Question : Une filiale de l'OTAN ?
Sergueï Lavrov : Il s'avère. Lorsque le chef de la diplomatie d'un pays ou d'une organisation (dans ce cas, Josep Borrell, représentant la diplomatie de l'UE) dit qu'un conflit spécifique peut être résolu exclusivement par des moyens militaires. Cela signifie soit qu'il y a quelque chose de personnel, soit qu'il a fait un lapsus, ou qu'il a « lâché » ce que personne ne lui avait demandé de dire. C'est une déclaration qui sort de l'ordinaire. Nous en parlerons officiellement plus en détail dans nos documents.

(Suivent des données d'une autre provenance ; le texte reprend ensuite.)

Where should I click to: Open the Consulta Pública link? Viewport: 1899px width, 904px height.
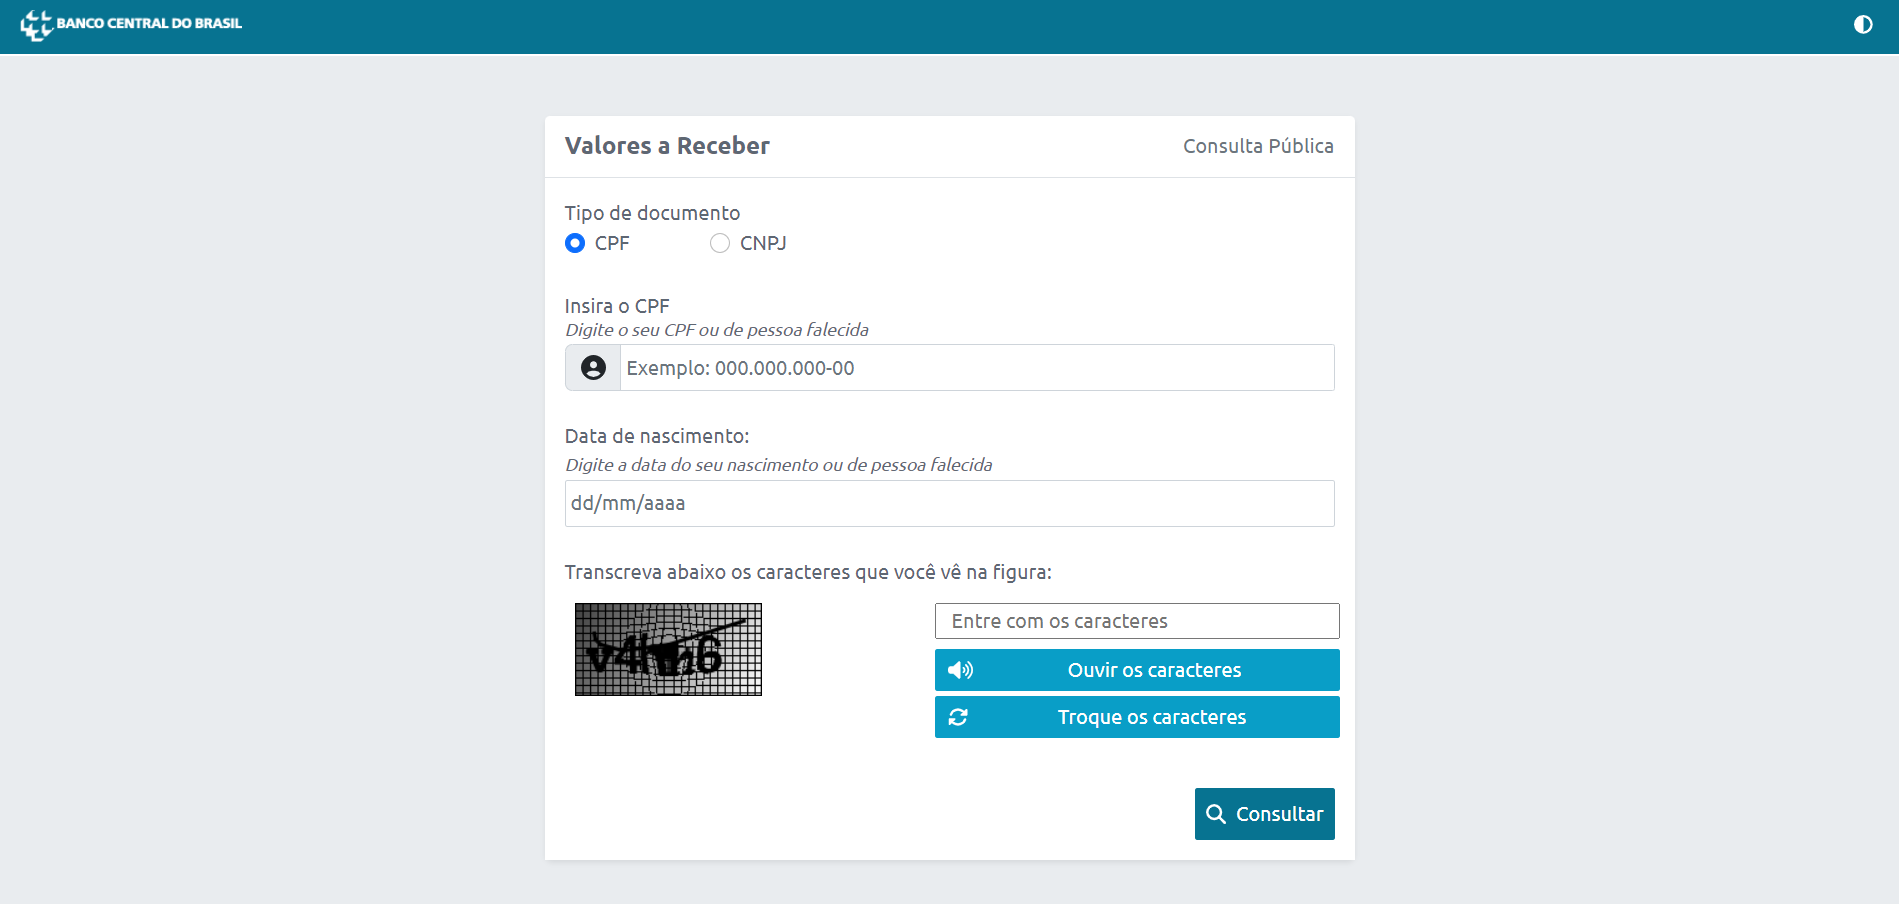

J'espère que dans un jour nous analyserons tout cela.
Vous avez mentionné Frank-Walter Steinmeier, que je connais bien pour son travail de ministre des Affaires étrangères. Il est maintenant président de l'Allemagne. Pendant une interview il y a quelques jours, on lui a demandé s'il était nécessaire de tenir un tribunal international, de déclarer criminels de guerre des représentants des autorités russes, à commencer par le président Vladimir Poutine, le ministre des Affaires étrangères. Il a répondu par l'affirmative, disant que tous ceux qui sont responsables de l'opération militaire, des décisions politiques doivent être tenus responsables. Je laisse cela sur sa conscience. Je pense qu'en Allemagne les faits feront leur chemin, et on saura qui y commet des crimes de guerre. Et cela sera déterminé non pas sur la base de fakes (comme Boutcha, Kramatorsk), mais sur la base des faits meurtriers que nous présentons, que nos militaires découvrent lors de l'opération militaire spéciale et sur la base du témoignage de personnes qui vivaient dans le Donbass divisé pendant de longues années, isolés de leurs fils, restés sur la partie orientale de la ligne de contact, vivaient sous le joug de ces néonazis. Au moment où ces personnes sont libérées aujourd'hui, il est impossible de feindre les sentiments qu'elles expriment et d'inventer les épreuves qu'elles décrivent dans la vie sous le contrôle des néonazis et autres bataillons « territoriaux ».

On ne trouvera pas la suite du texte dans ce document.